Editorial
 
-Pluralismo hegemónico
Por Humberto Bonanata

 



Con esta frase incongruente podríamos definir en sentido lato el pensamiento íntimo de Kirchner.

Hizo preparar por sus cortesanos “su Plaza”. Sabía que gran parte de la gente allí convocada había concurrido llevada por el típico aparato peronista; el necesario para llenar; el necesario para aplaudir; el necesario para saquear y voltear un débil gobierno constitucional.

En sus pobres 16 minutos de discurso, aún acusaba las “malaventuranzas” proferidas por Monseñor Jorge Bergoglio en el TE DEUM de horas antes en nuestra Catedral Metropolitana. Recalco lo de “nuestra” ya que ha quedado claro que el balcón histórico sólo pertenece a Perón y Eva Duarte y la Plaza de Mayo a los “desaparecidos”.

Quedó en su garganta un discurso convocante para exaltar un mensaje reeleccionista ante las masas, recibir el plebiscitario apoyo de un escenario armado para la ocasión y despedir a la concurrencia con la tácita aprobación a su diktacracia en marcha, con prisa y sin pausa. Pero las “Bienaventuranzas de N.S. Jesucristo impidieron la consumación de su “coito mental”

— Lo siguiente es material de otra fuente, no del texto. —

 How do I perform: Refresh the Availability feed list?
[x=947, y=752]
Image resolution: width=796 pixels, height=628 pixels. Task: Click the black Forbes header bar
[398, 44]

Un día antes, muchas menos personas y mucha más gente, se autoconvocó a rendir un justo homenaje a los civiles y militares asesinados por la subversión, muchos de ellos (los asesinos) hoy integrantes del gobierno. Lamentablemente pocos militares tuvieron la hidalguía de portar el uniforme que les confió la Patria y por ello, esos pocos serán sancionados por el lacayo MALdini, más apto para malversar fondos de una unidad militar que para honrar a su Ejército.

La autoconvocatoria causó estupor en la nomenklatura. Como Stalin la “purga” no debía hacerse esperar y esa misma noche los “insurgentes” fueron notificados en sus domicilios para concurrir a prestar declaración el 25 de mayo por la mañana. Era de esperar; las casi cinco mil personas que nos dimos cita a un acto de homenaje no político, ya que allí habíamos ciudadanos de todas las ideologías partidarias con un justo objetivo: homenajear héroes que defendieron la Nación, cuando el actual territorio argentino era una Nación en llamas, más Nación al fin.

Kirchner por ahora sigue avanzando firmemente hacia su propio precipicio. Se da el lujo a través del devaluado Ministro del Interior, Aníbal “todólogo” Fernández de enunciar taxativamente quiénes quedan excluidos del pluralismo convocante desde el calor oficial. La prohibición a integrar la democracia kirchneriana recae en Elisa Carrió, Ricardo López Murphy, Mauricio Macri y Jorge Sobisch….por ahora, sólo por ahora porque la lista tenderá a ampliarse a medida restrictiva en forma proporcional a la pérdida de poder del su gobierno.

¡Bienaventurados aquellos que Kirchner macule de su entorno porque de ellos será la obligación de refundar la República!

¡Sólo le pido a Dios que las miserias humanas no les sean indiferentes!